### GOAL OF THE EXERCISE
Find every line below where the string "computer" shows up, and copy those lines.

==========

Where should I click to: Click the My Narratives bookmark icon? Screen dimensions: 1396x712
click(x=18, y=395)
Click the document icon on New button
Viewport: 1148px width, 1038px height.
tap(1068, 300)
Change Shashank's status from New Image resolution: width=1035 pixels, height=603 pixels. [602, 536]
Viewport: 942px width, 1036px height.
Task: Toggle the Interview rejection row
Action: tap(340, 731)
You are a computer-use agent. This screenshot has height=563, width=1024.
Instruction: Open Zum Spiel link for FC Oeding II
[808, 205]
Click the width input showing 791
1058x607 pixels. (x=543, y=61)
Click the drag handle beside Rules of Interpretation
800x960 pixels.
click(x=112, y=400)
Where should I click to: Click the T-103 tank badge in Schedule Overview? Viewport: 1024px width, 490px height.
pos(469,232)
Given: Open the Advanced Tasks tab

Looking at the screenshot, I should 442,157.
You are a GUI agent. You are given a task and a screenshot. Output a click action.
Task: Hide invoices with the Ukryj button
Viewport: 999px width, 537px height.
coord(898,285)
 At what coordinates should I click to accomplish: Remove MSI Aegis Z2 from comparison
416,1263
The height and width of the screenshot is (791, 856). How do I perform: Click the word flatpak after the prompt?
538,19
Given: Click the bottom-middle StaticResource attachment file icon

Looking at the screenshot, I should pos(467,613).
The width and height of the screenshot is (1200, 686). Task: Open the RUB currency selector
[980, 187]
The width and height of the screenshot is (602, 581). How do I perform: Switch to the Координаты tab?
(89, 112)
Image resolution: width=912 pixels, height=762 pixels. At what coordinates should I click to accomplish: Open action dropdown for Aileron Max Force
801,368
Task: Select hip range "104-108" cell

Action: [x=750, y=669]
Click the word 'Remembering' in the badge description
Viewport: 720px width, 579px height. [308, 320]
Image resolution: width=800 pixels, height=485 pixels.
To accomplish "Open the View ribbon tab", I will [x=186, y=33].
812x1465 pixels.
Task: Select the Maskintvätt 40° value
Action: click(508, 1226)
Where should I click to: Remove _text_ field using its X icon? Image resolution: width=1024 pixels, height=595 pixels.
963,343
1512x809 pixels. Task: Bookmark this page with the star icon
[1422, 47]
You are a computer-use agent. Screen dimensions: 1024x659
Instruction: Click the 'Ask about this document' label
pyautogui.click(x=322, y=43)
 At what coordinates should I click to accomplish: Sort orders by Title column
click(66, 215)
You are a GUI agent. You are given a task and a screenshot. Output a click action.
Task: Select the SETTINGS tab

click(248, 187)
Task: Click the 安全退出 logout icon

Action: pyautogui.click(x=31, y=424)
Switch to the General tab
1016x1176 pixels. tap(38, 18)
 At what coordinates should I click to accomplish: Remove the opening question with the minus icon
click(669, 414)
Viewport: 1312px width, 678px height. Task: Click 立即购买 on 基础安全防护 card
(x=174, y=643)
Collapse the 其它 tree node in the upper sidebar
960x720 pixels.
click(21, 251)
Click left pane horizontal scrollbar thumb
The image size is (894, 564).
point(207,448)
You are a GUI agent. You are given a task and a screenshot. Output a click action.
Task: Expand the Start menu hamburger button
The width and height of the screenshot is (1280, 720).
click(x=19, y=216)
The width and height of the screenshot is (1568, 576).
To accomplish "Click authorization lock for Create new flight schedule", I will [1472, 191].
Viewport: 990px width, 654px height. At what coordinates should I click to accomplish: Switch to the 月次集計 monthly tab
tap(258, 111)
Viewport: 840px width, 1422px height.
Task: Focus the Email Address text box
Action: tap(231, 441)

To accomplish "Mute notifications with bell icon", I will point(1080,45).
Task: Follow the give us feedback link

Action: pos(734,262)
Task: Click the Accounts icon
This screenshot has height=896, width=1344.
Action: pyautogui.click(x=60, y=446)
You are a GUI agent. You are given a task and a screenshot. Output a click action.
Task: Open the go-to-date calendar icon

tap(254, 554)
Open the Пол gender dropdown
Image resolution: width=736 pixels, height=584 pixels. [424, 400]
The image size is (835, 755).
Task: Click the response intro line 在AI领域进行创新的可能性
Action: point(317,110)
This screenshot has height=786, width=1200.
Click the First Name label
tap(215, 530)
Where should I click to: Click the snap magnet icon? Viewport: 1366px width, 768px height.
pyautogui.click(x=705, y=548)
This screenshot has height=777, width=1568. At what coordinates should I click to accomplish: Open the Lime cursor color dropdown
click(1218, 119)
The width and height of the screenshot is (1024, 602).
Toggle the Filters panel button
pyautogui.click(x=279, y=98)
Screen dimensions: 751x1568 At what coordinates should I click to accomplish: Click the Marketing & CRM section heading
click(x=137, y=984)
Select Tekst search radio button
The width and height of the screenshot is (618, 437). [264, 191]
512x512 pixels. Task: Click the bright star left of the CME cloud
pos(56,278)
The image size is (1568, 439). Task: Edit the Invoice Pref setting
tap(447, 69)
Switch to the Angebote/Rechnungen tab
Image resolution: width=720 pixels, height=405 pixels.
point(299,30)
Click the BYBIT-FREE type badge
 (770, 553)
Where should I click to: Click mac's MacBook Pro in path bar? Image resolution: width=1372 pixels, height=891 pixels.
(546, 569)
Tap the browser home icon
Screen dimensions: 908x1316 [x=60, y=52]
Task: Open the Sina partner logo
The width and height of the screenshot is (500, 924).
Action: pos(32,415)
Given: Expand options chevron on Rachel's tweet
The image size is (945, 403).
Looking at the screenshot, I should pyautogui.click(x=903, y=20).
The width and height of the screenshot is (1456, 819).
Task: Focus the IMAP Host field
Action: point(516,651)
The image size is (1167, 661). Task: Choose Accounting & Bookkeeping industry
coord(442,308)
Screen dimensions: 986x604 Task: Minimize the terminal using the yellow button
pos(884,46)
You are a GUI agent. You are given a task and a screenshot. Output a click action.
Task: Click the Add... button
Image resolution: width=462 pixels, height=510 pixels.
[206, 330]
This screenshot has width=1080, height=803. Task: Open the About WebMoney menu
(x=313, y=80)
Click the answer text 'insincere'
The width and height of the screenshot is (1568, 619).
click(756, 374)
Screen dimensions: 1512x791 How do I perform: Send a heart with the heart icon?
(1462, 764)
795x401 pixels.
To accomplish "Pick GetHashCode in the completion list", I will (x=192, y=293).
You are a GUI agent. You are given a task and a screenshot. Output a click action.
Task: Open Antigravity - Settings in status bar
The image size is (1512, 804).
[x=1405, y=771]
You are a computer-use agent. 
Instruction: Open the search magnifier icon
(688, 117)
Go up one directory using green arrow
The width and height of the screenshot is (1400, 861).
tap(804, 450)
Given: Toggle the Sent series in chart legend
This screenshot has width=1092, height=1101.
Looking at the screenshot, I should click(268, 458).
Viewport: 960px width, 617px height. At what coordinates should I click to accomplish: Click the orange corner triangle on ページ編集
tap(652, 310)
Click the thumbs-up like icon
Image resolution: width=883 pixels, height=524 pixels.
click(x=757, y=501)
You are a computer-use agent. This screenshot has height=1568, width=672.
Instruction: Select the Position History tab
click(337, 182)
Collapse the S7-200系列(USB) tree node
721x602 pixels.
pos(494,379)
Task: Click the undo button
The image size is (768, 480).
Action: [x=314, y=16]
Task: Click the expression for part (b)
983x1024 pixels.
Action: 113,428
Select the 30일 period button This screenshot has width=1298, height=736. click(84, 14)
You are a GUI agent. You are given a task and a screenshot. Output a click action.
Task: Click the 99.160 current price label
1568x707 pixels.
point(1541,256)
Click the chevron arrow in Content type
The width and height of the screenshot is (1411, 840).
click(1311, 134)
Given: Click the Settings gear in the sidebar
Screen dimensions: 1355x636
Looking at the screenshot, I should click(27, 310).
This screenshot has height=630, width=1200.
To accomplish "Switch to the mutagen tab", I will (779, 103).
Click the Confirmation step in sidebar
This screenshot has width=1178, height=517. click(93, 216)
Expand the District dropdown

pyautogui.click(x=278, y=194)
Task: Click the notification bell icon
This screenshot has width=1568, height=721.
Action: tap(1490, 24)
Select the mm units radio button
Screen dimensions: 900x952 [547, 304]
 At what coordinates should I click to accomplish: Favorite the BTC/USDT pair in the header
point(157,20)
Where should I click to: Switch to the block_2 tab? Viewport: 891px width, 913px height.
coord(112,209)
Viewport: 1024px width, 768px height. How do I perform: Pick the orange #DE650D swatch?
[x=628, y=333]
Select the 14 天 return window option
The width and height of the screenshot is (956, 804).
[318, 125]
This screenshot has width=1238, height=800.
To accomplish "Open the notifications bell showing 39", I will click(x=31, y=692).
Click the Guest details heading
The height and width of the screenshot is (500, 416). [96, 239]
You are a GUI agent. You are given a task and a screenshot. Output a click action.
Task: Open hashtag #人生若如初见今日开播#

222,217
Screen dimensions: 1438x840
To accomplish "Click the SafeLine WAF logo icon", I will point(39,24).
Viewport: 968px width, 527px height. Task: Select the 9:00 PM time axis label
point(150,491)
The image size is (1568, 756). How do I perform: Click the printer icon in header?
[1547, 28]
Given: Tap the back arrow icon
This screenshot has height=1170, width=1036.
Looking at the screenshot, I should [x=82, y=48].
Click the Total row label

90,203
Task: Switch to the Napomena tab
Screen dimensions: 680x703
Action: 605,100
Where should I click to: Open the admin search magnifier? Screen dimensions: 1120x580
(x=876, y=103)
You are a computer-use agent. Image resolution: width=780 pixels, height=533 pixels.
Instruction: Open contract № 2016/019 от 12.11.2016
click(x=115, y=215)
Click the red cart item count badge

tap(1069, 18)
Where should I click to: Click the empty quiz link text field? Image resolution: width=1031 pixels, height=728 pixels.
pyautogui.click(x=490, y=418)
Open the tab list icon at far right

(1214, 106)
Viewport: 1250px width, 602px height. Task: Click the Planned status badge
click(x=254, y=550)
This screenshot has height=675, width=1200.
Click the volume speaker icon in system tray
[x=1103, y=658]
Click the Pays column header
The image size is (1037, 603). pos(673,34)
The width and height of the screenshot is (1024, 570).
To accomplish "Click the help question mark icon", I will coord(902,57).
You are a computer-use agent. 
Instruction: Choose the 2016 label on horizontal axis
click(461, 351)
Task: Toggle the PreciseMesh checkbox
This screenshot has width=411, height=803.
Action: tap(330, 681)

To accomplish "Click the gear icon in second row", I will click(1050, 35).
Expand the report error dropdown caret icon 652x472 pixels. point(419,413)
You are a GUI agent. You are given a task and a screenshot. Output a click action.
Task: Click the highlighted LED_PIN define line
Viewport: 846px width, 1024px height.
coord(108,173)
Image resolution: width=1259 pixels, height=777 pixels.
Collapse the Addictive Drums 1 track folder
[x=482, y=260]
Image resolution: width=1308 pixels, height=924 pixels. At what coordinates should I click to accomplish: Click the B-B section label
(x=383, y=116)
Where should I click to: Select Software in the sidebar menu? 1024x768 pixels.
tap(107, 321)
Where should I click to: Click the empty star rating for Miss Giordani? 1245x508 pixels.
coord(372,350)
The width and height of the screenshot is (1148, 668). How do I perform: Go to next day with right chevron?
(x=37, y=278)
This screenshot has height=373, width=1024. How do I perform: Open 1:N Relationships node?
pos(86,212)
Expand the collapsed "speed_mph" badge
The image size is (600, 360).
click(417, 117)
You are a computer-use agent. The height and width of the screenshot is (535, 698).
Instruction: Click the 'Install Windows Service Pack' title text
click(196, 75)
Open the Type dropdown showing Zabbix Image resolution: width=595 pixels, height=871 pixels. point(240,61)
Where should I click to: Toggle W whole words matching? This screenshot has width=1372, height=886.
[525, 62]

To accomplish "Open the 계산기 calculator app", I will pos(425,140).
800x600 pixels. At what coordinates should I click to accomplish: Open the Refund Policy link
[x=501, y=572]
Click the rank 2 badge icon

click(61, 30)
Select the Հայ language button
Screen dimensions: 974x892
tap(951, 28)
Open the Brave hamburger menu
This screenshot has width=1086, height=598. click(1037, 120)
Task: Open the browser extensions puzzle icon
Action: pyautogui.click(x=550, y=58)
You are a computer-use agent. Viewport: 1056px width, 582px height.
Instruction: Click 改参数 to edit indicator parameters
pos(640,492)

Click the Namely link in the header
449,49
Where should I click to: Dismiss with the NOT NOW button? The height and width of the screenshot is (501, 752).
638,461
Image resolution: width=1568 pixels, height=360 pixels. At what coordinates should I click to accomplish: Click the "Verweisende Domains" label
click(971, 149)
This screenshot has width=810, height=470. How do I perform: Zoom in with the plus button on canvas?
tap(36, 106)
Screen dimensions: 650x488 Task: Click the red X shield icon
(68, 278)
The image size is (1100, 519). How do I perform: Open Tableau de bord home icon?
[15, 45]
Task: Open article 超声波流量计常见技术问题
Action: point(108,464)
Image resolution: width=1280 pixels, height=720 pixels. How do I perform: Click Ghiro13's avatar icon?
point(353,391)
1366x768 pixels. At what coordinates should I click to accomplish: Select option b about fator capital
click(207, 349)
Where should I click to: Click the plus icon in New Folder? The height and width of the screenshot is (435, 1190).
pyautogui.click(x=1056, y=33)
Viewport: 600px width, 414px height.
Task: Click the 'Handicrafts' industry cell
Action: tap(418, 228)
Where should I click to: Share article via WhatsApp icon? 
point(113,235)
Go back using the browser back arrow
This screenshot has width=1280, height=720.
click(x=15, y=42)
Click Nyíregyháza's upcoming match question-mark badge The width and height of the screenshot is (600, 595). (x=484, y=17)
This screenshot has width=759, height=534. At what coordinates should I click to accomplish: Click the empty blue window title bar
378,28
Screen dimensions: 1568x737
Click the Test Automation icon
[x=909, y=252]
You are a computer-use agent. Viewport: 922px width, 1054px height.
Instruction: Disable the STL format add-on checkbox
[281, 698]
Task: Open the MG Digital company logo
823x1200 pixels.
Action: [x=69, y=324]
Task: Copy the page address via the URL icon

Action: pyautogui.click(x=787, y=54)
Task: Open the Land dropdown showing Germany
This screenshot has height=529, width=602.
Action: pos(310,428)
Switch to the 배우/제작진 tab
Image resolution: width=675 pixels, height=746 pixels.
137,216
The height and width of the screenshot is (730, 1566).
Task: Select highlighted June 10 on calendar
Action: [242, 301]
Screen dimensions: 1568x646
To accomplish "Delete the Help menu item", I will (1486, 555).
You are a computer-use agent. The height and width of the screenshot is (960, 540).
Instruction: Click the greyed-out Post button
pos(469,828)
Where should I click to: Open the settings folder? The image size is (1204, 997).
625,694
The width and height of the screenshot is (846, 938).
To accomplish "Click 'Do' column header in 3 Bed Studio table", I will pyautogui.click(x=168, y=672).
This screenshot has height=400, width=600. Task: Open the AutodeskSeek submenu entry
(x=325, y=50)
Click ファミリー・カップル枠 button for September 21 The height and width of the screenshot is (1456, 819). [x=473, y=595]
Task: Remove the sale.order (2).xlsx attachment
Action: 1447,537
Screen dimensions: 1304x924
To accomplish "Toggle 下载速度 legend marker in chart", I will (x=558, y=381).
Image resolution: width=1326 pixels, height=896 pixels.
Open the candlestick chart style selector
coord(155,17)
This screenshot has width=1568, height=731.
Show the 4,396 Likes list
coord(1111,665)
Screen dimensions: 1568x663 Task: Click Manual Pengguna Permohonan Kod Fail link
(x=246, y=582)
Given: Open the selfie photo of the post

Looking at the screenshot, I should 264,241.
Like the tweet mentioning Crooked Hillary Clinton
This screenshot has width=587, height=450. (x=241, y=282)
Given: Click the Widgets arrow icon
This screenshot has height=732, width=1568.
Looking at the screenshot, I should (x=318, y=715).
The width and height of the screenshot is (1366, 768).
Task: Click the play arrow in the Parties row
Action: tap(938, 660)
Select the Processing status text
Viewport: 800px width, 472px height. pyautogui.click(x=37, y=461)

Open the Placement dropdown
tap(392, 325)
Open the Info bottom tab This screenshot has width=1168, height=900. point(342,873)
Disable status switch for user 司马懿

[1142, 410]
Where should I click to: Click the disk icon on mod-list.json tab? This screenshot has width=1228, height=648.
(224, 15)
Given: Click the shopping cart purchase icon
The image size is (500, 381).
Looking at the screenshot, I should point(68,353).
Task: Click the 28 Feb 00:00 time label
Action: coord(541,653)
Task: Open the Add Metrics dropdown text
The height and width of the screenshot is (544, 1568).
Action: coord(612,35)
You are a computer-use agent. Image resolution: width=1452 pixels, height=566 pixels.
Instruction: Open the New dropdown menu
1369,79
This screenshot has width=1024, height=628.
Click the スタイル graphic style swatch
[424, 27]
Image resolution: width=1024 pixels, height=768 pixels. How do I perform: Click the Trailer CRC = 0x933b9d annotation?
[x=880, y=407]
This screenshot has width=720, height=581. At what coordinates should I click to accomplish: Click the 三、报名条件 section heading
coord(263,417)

==========

### REPLY TO THE TASK
You are a computer-use agent. This screenshot has height=563, width=1024.
You are a computer-use agent. Screen dimensions: 1024x659
You are a computer-use agent. 
You are a computer-use agent. This screenshot has height=1568, width=672.
You are a computer-use agent. Image resolution: width=780 pixels, height=533 pixels.
You are a computer-use agent. 
You are a computer-use agent. The height and width of the screenshot is (535, 698).
You are a computer-use agent. Viewport: 1056px width, 582px height.
You are a computer-use agent. Viewport: 922px width, 1054px height.
You are a computer-use agent. The height and width of the screenshot is (960, 540).
You are a computer-use agent. Image resolution: width=1452 pixels, height=566 pixels.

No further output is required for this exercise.